Baptists injured in Pakistan recovering from injuries

NASHVILLE, Tenn. (BP)–A Southern Baptist family seriously wounded in a March 17 grenade attack on an Islamabad church has been transferred from Pakistan to an undisclosed country in Europe.

Jeff and Cindy Womble, along with their 6 1/2-year-old son, Samuel, remain hospitalized for their injuries. Cindy had a five-hour operation to put plates in her hip. Jeff has two ruptured eardrums as well as shrapnel in his ribs and legs. Samuel came out of a coma and is talking and moving.

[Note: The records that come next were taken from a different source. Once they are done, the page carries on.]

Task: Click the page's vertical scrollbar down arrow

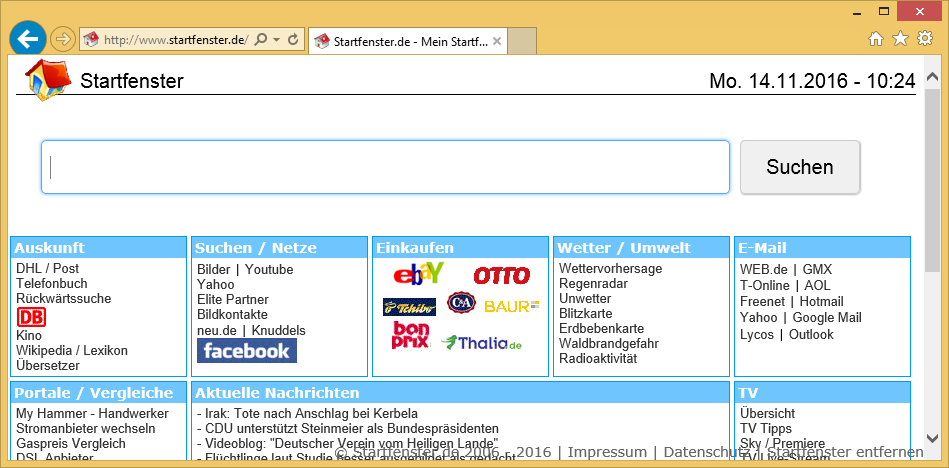Action: point(931,438)
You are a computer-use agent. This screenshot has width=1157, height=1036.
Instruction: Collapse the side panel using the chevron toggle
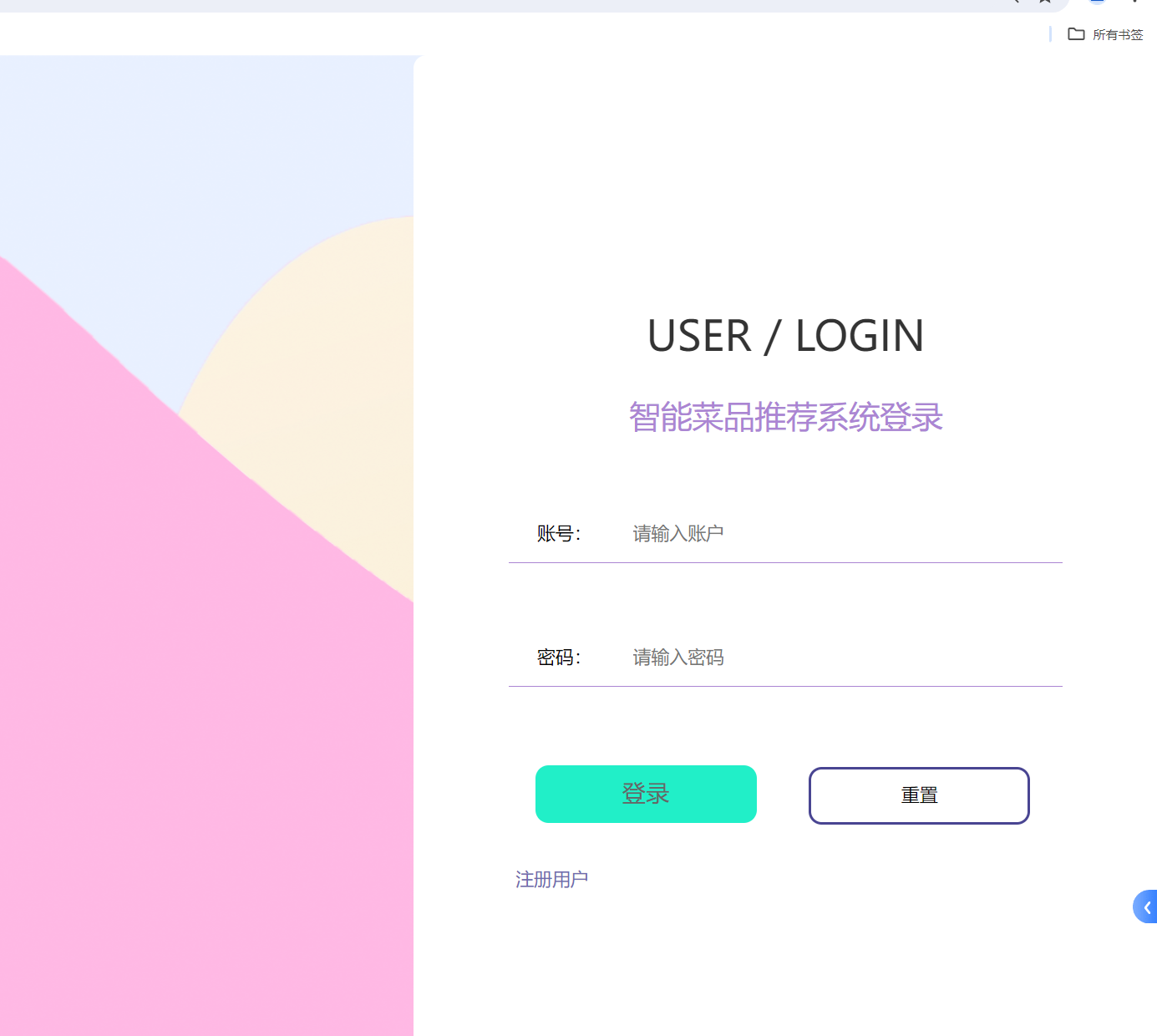coord(1145,906)
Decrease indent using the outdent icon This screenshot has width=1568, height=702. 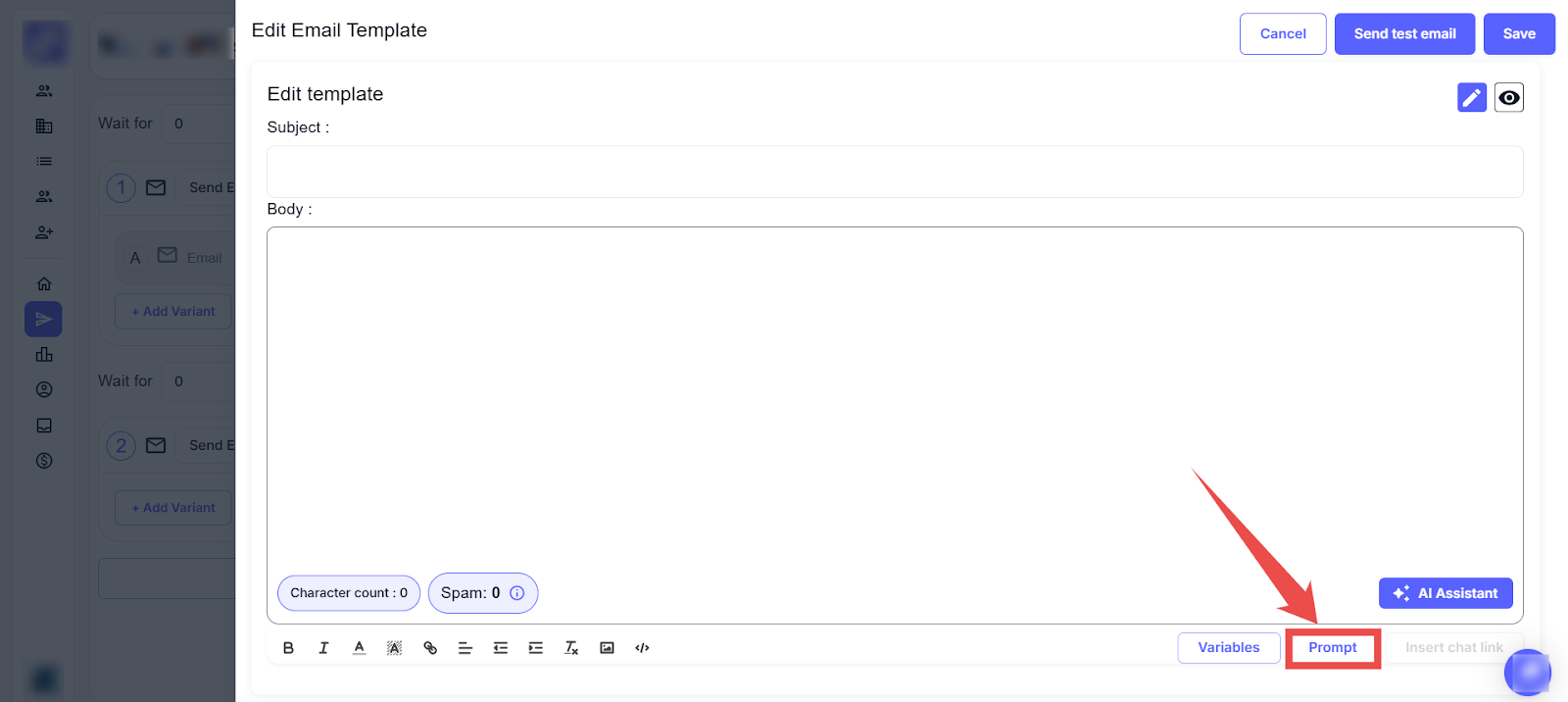[x=501, y=648]
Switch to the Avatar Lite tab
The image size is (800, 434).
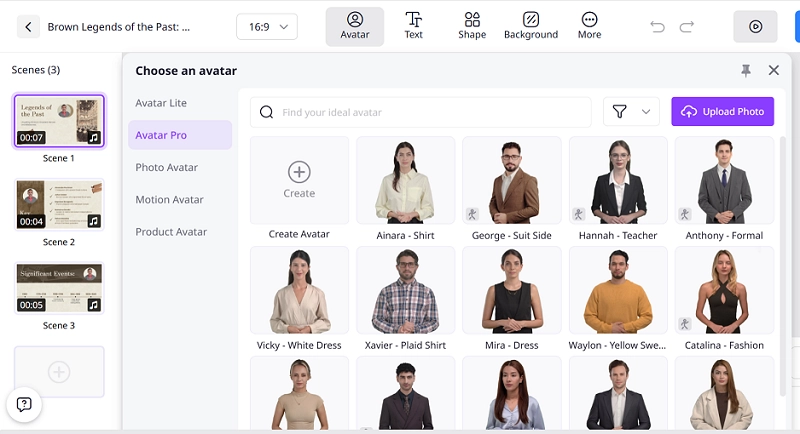coord(161,103)
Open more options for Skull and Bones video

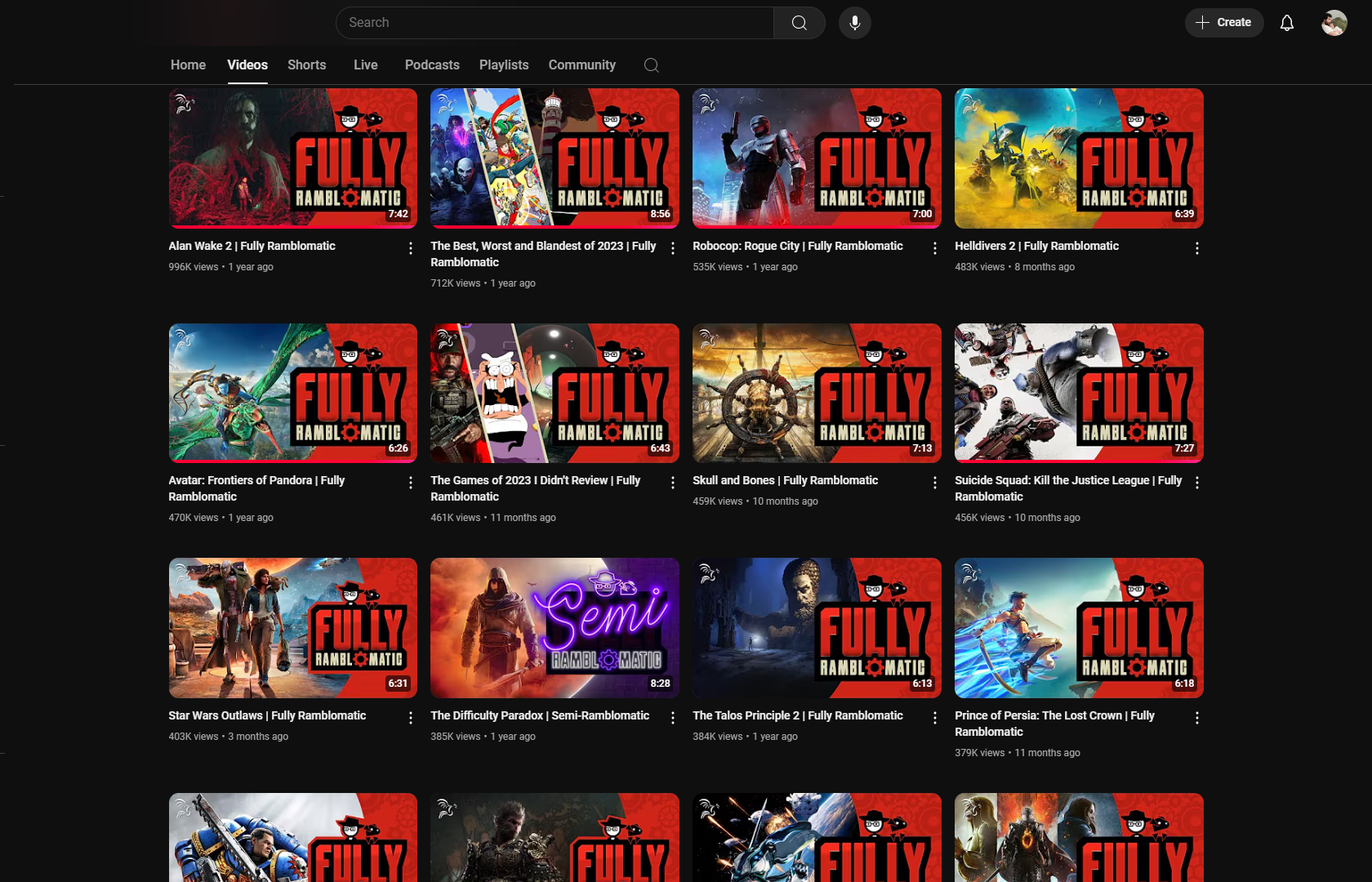click(x=934, y=483)
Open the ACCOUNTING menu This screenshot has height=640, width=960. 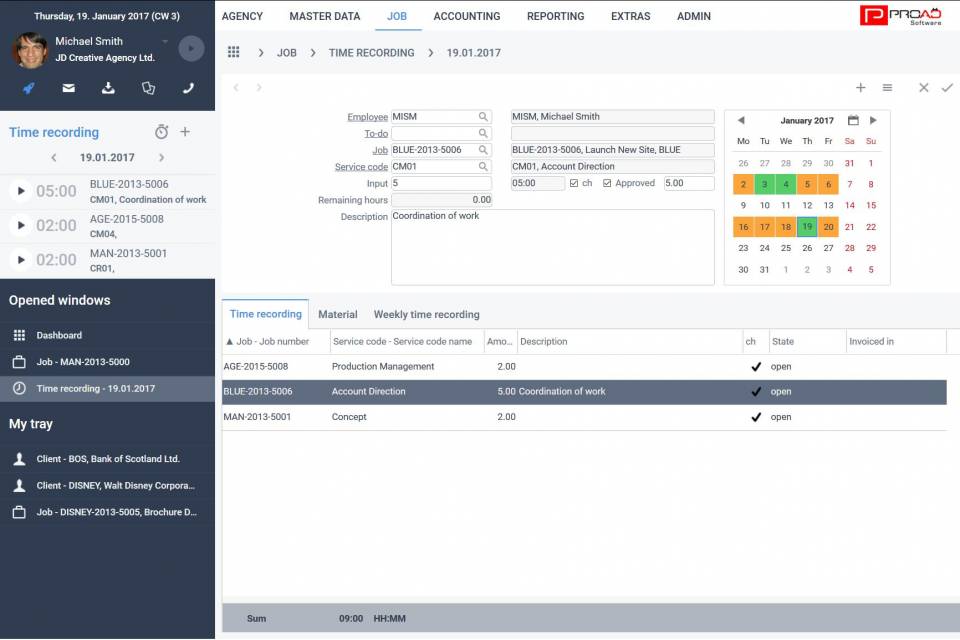(466, 16)
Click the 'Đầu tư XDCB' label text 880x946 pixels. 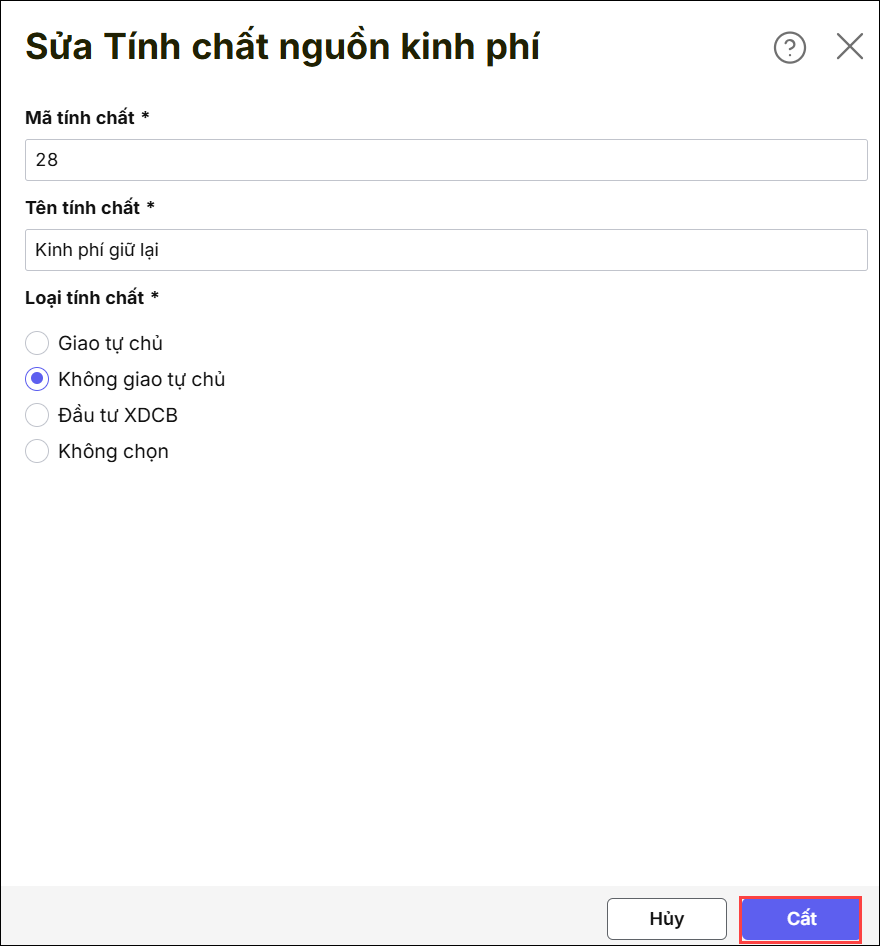click(x=118, y=415)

Cindy’s parents, Reece and Frankie Nickerson, members of Belle Shoals Baptist Church in Tampa, Fla., have flown to Europe to care for the Wombles’ other children. The children were uninjured in the blast.

Samuel was among those seriously wounded when an unidentified attacker hurled several hand grenades into the Protestant International Church during a March 17 worship service. Five worshipers, including two Americans, were killed and more than 40 were injured.

It was the second attack on a Christian church in Pakistan since the Sept. 11 terrorist attacks in the United States.

The Wombles, of Brandon, Fla., were sitting three rows from the back of the church building when the attack occurred. Samuel was seated between them when Womble said a man in his early 20s rushed in with two grenades and hurled them toward the middle section.

Womble related his account to The Los Angeles Times during an interview in the emergency room of the Shifa International Hospital.

“I’m not sure he knew what he was doing,” said Womble, 40, who said his ears were still ringing from the blast. He suffered facial cuts and shrapnel wounds in his legs. The attack came in the middle of a sermon on forgiveness and restoration.

“I grabbed my wife and my 6 1/2-year-old son who was sitting between us, and we hit the floor, and I covered her with my body,” he told The Times. “The grenade landed seven rows up, and there was a big explosion. My first thought was that maybe I had died. But I was all right. Then I checked my wife, and she was hurt. But I couldn’t find my son. He had been sitting, crying in between us, and he had been blown two rows back. I got him and laid him next to his mother. He had shrapnel wounds to the head. I didn’t know whether he’d been shot, but he was conscious.”

The Wombles work with an international humanitarian aid agency. Cindy, 37, works as a nurse and Jeff teaches English.